The Stanford linear accelerator will be closed for at least two days after a bolt of electricity torched a technician yesterday.
The worker was installing a circuit breaker near an electrical panel in the two-mile-long particle accelerator around 11:15 a.m. when “for some reason we have not yet ascertained, an electrical arc passed from the circuit breaker to the panel,” said Stanford Linear Accelerator Center spokesperson Neil Calder. “He was not electrocuted, but the arc ignited his clothes and he was thrown over backwards.
“He was wearing safety gloves, glasses, thank God, a head scarf and boots,” Calder added.
Two other technicians quickly rolled him over and smothered the fire, and nothing else was damaged, Calder said.
Calder did not release the victim’s identity but said he was a contract worker, not a SLAC employee.
He was taken to the burn unit at Valley Medical Center in San Jose with second- and third-degree burns on his legs and upper body, Calder said.

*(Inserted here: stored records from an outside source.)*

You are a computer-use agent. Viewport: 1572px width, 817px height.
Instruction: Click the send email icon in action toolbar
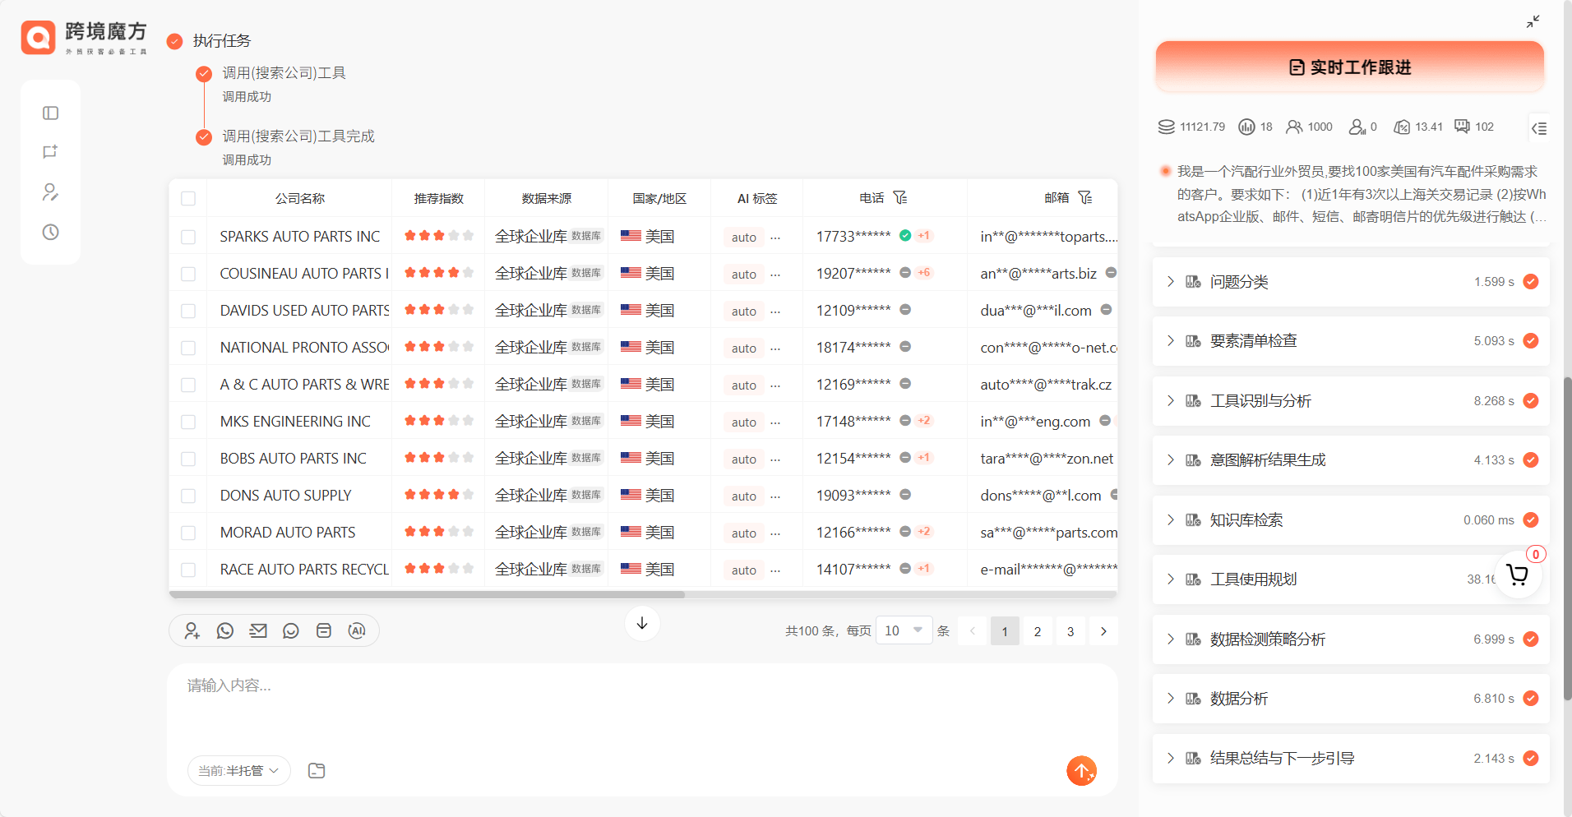258,630
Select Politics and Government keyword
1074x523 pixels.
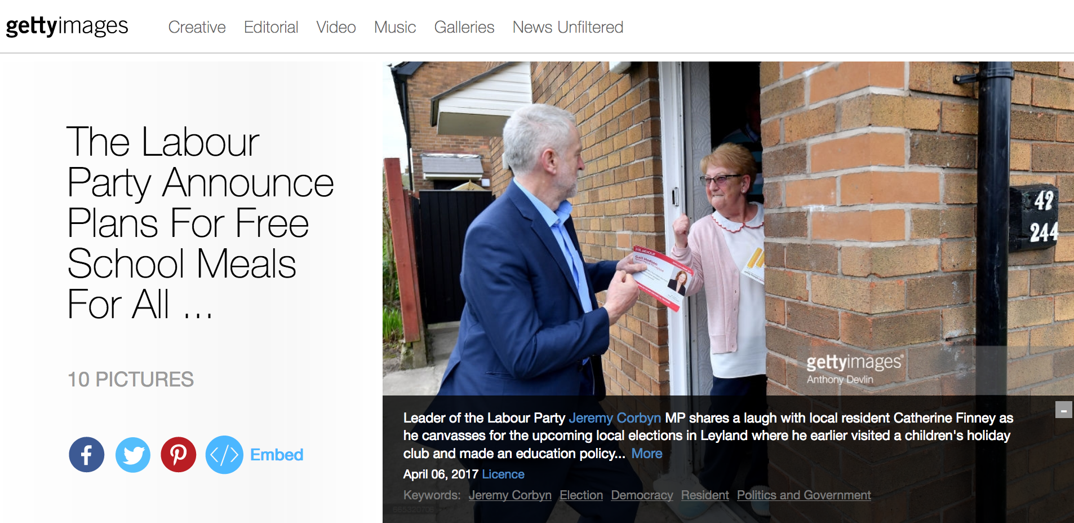(x=804, y=495)
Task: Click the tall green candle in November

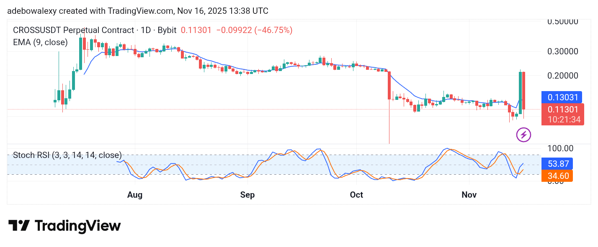Action: pyautogui.click(x=520, y=92)
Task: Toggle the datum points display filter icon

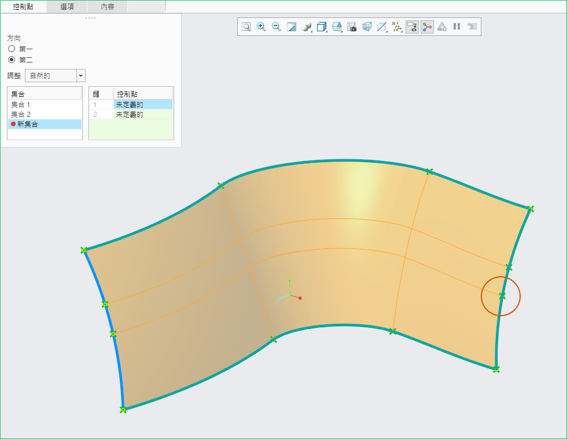Action: [x=397, y=27]
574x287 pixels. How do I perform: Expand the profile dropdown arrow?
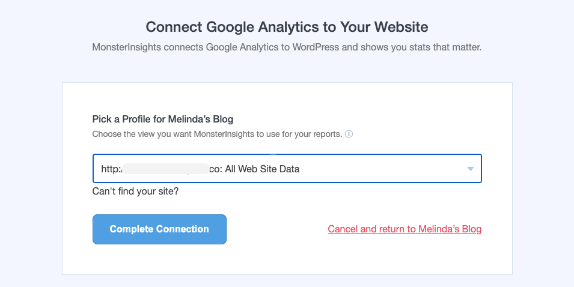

The temporary closure probably will not affect research at the accelerator: It was only recently turned back on after a routine “shutdown period” for maintenance, and a new round of experiments is not scheduled to start until later this week, Calder said.
Accidents are rare at the facility, one of the world’s leading centers for particle physics research. Calder said the last injury at SLAC occurred in January when a worker fell off a ladder.